>>>
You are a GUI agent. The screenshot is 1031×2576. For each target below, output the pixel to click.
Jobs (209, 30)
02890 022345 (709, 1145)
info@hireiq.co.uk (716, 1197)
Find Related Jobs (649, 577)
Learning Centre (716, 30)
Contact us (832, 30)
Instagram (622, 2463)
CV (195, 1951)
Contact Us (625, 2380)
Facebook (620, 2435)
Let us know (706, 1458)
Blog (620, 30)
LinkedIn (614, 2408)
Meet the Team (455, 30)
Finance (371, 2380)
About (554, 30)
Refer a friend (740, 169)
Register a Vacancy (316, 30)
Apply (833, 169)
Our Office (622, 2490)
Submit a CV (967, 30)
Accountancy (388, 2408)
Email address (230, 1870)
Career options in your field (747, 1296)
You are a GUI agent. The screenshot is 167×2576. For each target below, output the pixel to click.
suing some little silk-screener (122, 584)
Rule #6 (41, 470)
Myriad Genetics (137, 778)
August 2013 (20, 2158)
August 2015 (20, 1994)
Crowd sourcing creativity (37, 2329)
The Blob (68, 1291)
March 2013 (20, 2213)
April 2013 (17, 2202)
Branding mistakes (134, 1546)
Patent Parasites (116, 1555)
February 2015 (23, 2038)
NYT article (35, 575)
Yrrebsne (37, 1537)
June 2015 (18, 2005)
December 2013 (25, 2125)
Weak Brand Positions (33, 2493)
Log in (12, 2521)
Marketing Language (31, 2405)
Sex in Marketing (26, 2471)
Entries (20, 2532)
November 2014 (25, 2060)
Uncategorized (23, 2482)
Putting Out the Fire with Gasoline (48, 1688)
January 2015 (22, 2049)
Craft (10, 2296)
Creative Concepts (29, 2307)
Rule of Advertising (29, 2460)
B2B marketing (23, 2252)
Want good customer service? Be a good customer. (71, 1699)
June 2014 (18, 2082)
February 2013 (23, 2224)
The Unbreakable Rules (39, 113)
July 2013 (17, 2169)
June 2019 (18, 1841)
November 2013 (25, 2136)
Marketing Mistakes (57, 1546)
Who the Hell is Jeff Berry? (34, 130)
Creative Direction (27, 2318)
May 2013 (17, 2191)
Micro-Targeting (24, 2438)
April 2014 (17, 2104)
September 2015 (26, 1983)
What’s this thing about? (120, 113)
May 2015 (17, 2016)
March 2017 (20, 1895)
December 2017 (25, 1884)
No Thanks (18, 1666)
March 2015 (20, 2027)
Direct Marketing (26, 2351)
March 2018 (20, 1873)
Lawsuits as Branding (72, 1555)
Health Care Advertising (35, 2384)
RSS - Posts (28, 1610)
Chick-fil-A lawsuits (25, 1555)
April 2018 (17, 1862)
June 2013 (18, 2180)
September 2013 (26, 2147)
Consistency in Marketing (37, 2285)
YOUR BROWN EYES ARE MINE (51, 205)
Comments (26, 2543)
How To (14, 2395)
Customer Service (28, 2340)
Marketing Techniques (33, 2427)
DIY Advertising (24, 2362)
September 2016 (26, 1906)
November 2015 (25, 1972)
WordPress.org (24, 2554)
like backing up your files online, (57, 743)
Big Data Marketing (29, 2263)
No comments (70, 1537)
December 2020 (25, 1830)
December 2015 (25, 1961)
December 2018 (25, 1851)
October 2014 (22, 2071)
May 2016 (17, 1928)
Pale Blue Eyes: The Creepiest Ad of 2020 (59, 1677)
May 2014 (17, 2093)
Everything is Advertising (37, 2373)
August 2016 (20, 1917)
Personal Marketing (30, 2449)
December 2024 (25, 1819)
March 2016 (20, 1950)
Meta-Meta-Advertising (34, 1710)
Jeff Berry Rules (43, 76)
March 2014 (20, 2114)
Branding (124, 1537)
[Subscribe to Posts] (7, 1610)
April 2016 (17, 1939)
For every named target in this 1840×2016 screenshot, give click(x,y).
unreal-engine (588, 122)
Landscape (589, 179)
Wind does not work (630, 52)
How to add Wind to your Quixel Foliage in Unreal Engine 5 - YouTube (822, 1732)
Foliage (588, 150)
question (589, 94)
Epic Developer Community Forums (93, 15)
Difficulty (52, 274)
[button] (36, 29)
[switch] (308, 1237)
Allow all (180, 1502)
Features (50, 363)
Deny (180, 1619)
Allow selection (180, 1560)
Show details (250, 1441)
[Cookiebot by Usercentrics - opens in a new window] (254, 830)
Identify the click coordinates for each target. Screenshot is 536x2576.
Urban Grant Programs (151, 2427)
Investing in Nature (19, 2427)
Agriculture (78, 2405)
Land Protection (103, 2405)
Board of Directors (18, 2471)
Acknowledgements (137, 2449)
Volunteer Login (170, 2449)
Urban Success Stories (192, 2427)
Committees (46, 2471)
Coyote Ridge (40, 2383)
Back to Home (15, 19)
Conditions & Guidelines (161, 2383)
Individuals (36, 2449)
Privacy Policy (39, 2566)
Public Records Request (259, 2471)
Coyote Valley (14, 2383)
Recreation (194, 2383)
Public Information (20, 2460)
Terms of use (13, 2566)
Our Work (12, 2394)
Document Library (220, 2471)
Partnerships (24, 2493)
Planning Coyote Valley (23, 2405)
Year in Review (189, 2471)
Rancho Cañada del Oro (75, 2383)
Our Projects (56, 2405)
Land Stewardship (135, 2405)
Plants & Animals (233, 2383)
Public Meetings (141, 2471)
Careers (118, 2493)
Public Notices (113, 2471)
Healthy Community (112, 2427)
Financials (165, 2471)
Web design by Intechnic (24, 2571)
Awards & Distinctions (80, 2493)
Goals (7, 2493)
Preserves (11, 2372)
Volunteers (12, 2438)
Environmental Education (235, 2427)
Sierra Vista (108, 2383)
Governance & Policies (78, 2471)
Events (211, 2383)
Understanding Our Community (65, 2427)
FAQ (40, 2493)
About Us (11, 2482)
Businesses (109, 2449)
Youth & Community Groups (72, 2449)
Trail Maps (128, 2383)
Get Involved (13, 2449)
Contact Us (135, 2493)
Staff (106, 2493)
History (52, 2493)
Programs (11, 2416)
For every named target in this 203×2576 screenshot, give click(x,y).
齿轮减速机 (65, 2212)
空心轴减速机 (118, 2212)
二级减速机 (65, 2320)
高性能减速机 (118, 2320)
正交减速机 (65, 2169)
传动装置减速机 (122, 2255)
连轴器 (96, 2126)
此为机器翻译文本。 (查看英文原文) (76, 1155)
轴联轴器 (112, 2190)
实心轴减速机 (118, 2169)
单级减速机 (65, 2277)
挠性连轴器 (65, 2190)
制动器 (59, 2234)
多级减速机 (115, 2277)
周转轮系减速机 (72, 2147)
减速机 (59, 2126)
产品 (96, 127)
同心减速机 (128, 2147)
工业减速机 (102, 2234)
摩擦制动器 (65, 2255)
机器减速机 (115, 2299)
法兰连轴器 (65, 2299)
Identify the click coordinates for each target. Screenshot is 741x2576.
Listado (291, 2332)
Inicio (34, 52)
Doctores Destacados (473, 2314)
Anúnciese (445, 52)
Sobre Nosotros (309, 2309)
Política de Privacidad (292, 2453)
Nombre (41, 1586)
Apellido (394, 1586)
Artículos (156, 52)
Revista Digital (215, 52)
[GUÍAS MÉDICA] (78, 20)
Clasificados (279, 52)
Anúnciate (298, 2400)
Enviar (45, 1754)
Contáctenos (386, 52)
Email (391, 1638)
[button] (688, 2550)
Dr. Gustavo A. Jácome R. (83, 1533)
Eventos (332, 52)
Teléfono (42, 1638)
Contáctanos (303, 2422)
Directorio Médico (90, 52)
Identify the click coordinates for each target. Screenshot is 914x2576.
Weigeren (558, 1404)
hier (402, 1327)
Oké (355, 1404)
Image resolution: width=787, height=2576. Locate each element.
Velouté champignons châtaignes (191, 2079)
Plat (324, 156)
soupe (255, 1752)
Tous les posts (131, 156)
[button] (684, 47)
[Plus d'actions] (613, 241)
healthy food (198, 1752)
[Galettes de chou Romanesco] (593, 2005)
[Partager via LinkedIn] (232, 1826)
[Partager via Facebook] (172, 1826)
<<<
THE PROBLEM: Word for word, restate the data above from its first line down to and including the line with "Rule #6 (41, 470)".

ANSWER TO THIS TASK:
You are a GUI agent. The screenshot is 1031×2576. For each target below, output the pixel to click.
Jobs (209, 30)
02890 022345 (709, 1145)
info@hireiq.co.uk (716, 1197)
Find Related Jobs (649, 577)
Learning Centre (716, 30)
Contact us (832, 30)
Instagram (622, 2463)
CV (195, 1951)
Contact Us (625, 2380)
Facebook (620, 2435)
Let us know (706, 1458)
Blog (620, 30)
LinkedIn (614, 2408)
Meet the Team (455, 30)
Finance (371, 2380)
About (554, 30)
Refer a friend (740, 169)
Register a Vacancy (316, 30)
Apply (833, 169)
Our Office (622, 2490)
Submit a CV (967, 30)
Accountancy (388, 2408)
Email address (230, 1870)
Career options in your field (747, 1296)
You are a GUI agent. The screenshot is 167×2576. For each target below, output the pixel to click.
suing some little silk-screener (122, 584)
Rule #6 (41, 470)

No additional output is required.